TypeError: 'int' object is not iterable

## Splitting out Passing Students

In [63]:
######################################
#                 11                 #
######################################

## Create two lists of engagement data for paid students in the first week.
## The first list should contain data for students who eventually pass the
## subway project, and the second list should contain data for students
## who do not.


paid_engagement_in_first_week
subway_project_lesson_keys = ['746169184', '3176718735']

# lista dos projetos que passaram na atividade subway
pass_subway_project = set()

for project in paid_submissions:
    rating = project['assigned_rating']
    if project['lesson_key'] in subway_project_lesson_keys:
        if rating in ['PASSED', 'DISTINCTION']:
            pass_subway_project.add(project['account_key'])
  

len(pass_subway_project)

647

In [64]:
passing_engagement = []
non_passing_engagement = []

# monta a lista dos estudantes que passaram
for engagement_data in paid_engagement_in_first_week:
    account_key = engagement_data['account_key']
    if account_key in pass_subway_project:
        passing_engagement.append(engagement_data)
    else:
        non_passing_engagement.append(engagement_data)

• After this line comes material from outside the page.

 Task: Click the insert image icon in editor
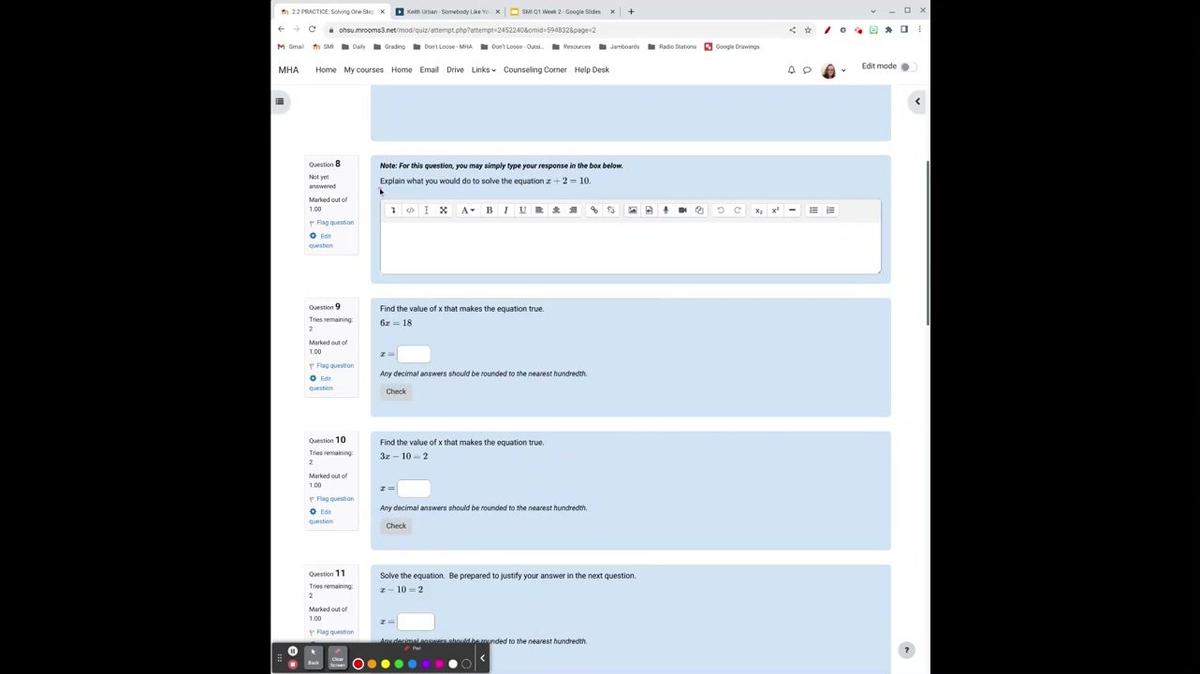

print(len(passing_engagement))
print(len(non_passing_engagement))

4527
2392


## Comparing the Two Student Groups

In [57]:
######################################
#                 12                 #
######################################

## Compute some metrics you're interested in and see how they differ for
## students who pass the subway project vs. students who don't. A good
## starting point would be the metrics we looked at earlier (minutes spent
## in the classroom, lessons completed, and days visited).

passing_engagement_by_account = group_data(passing_engagement, 'account_key')
non_passing_engagement_by_account = group_data(non_passing_engagement, 'account_key')

## Making Histograms

In [66]:
print('non-passing students:')
non_passing_minutes = sum_grouped_items(
    non_passing_engagement_by_account,
    'total_minutes_visited'
)
describe_data(non_passing_minutes.values())

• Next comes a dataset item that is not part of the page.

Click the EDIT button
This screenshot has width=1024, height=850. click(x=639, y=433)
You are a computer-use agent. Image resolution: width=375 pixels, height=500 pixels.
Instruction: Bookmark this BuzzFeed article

print('passing students:')
passing_minutes = sum_grouped_items(
    passing_engagement_by_account,
    'total_minutes_visited'
)
describe_data(passing_minutes.values())

print('non-passing students:')
non_passing_lessons = sum_grouped_items(
    non_passing_engagement_by_account,
    'lessons_completed'
)
describe_data(non_passing_lessons.values())

print('passing students:')
passing_lessons = sum_grouped_items(
    passing_engagement_by_account,
    'lessons_completed'
)
describe_data(passing_lessons.values())

print('non-passing students:')
non_passing_visits = sum_grouped_items(
    non_passing_engagement_by_account, 
    'has_visited'
)
describe_data(non_passing_visits.values())

print('passing students:')
passing_visits = sum_grouped_items(
    passing_engagement_by_account,
    'has_visited'
)
describe_data(passing_visits.values())



total_minutes_visited_by_account_passing =  sum_grouped_items(passing_engagement, 'total_minutes_visited')
describe_data(total_minutes_visited_by_account_passing)

total_minutes_visited_by_account_non_passing =  sum_grouped_items(non_passing_engagement, 'total_minutes_visited')
describe_data(total_minutes_visited_by_account_non_passing)

non-passing students:


TypeError: 'int' object is not iterable

In [58]:
######################################
#                 13                 #
######################################

## Make histograms of the three metrics we looked at earlier for both
## students who passed the subway project and students who didn't. You
## might also want to make histograms of any other metrics you examined.

## Improving Plots and Sharing Findings

In [None]:
######################################
#                 14                 #
######################################

## Make a more polished version of at least one of your visualizations
## from earlier. Try importing the seaborn library to make the visualization
## look better, adding axis labels and a title, and changing one or more
## arguments to the hist() function.